Update edge weights based on those 2 learning cycles, 1 positive and 1 negative. Edge weights increase by the learning rate when both nodes are on. This very important property of Boltzmann Machines means they can calculate NAND, a minimalist Turing Complete math operator.

When Setting a node statistically, running the layer its in, you calculate a chance then set its bit to a weighted random observation of that chance.

There is an optimization where you can do this in an average of 2 random bits (consume random bits until you get the first 1 then go directly to that digit in the binary fraction and return it), but it does the same as calculating a random fraction and setting the bit to if that fraction is less than the chance.

sum(x) = For all nodes other than x, if they are on, sum the weights to those nodes.

The chance of node x is sigmoid(sum(x)/temperature).

sigmoid(z) = 1/(1+e^-z), ranges 0 to 1, and increases exactly when z increases.

Do all these steps and your Restricted Boltzmann Machine will learn any bit vectors as training data and rebuild the closest pattern when it sees a partial pattern.

Run the network, Hidden, Visible, Hidden, Visible... continuously for an interactive system.

Add more layers for more abstract patterns, but it is still too literal in only parrotting back variations and combinations of training data, no movement, scaling, or rotations. There is an important part of intelligence which is how we think of 2 pencils while only having 1 model of that pencil in our minds, so the same information moves on 2 paths from some point where they connect. I don't see that in Boltzmann or anywhere else except in very basic forms, and AI will not significantly advance without it. But what Boltzmann does is very advanced, and I've explained how its basic parts work, which can be assembled into more advanced things.

The important question...

http://en.wikipedia.org/wiki/Boltzmann_machine

    Although learning is impractical in general Boltzmann machines, it can be made quite efficient in an architecture called the "restricted Boltzmann machine" or "RBM" which does not allow intralayer connections between hidden units.

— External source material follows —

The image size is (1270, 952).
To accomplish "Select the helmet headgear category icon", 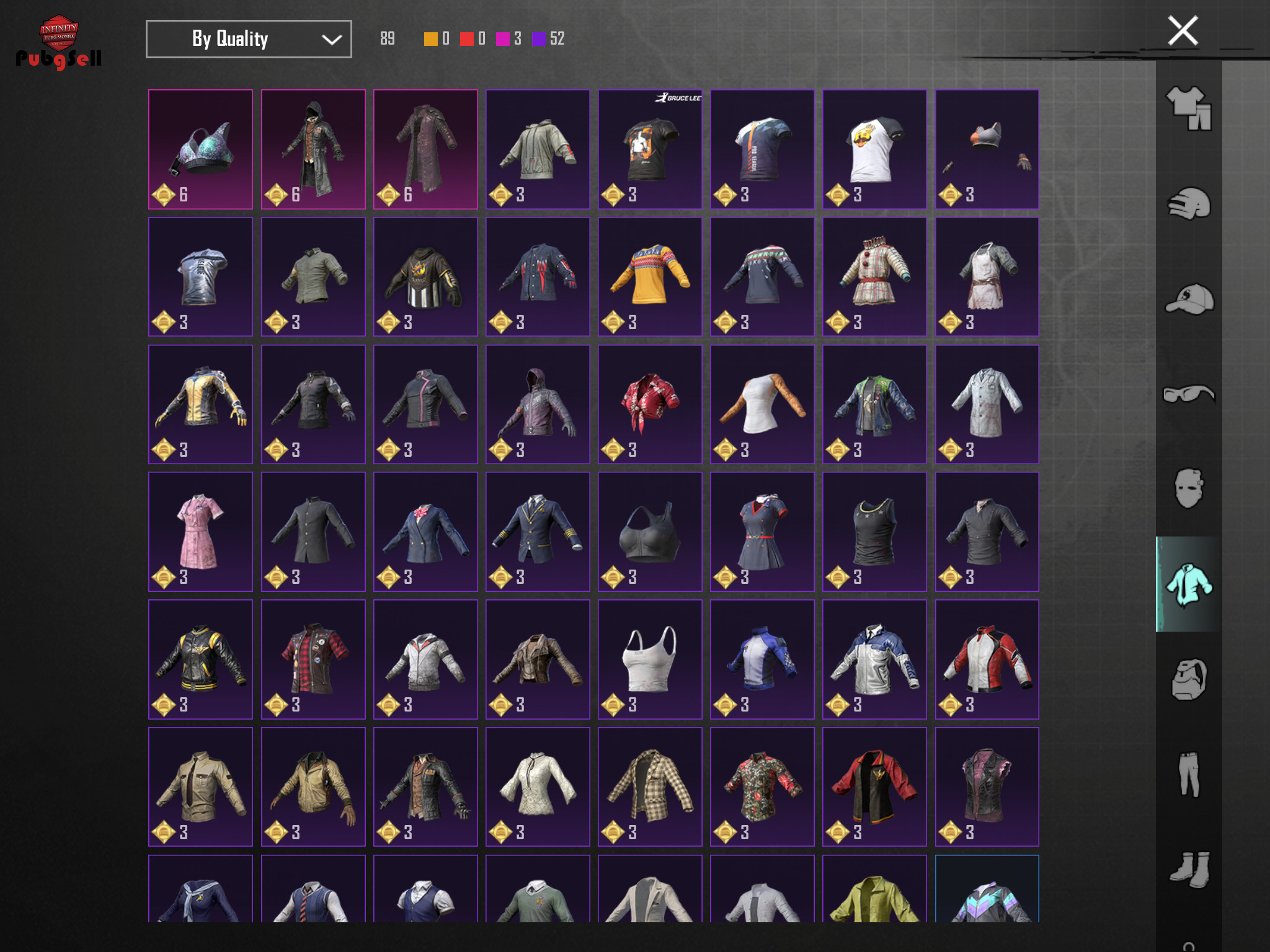I will pos(1189,204).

I've verified that. The same learning strategy does not work on a fully connected network shape. The various learnings don't align with eachother as well. They can take different length paths to the same node. It looks very random.

I imagine maybe we could simulate layers by putting nodes at points on a circle or hypersphere and only connecting them to near opposite points, so it could drift between layers slowly, maybe get some stretching and rotation working.

You can start with the SimpleRBM software, or I could give you this early version of my code.

Is there a way to make it work in a fully connected network shape (not Restricted)?

...END: BOLTZMANN...

I also got into fourier math because of one very important fact: The fourier of a bell curve is another bell curve, but not just a duplication. Its a kind of pattern matching. The fourier of a bell curve (by magnitude) anywhere in the input loop is a bell curve at the same specific place (with varying phase), the same place every time regardless of location in input loop. I think this is a common operation to many parts of brains. There is a fractal property to thoughts that allows us to zoom in and out and combine them many ways. Bell curves are the simplest fractal. Coin flips form bell curves which form circles/spheres/hyperspheres which form waves which thoughts and physics are made of.

I'm looking for something to unify it all in the style of Occams Razor, the simplest explation or theory or system design being preferred if it performs most or all of the important functions. I dont think the world is nearly as complex as most people think. They've given up on ever understanding how it all fits together so they let others think for them. I continue searching for the theory of everything starting in the context of statistics and wave based AI. The answer is out there.

Does anyone want to help? Or what do you think?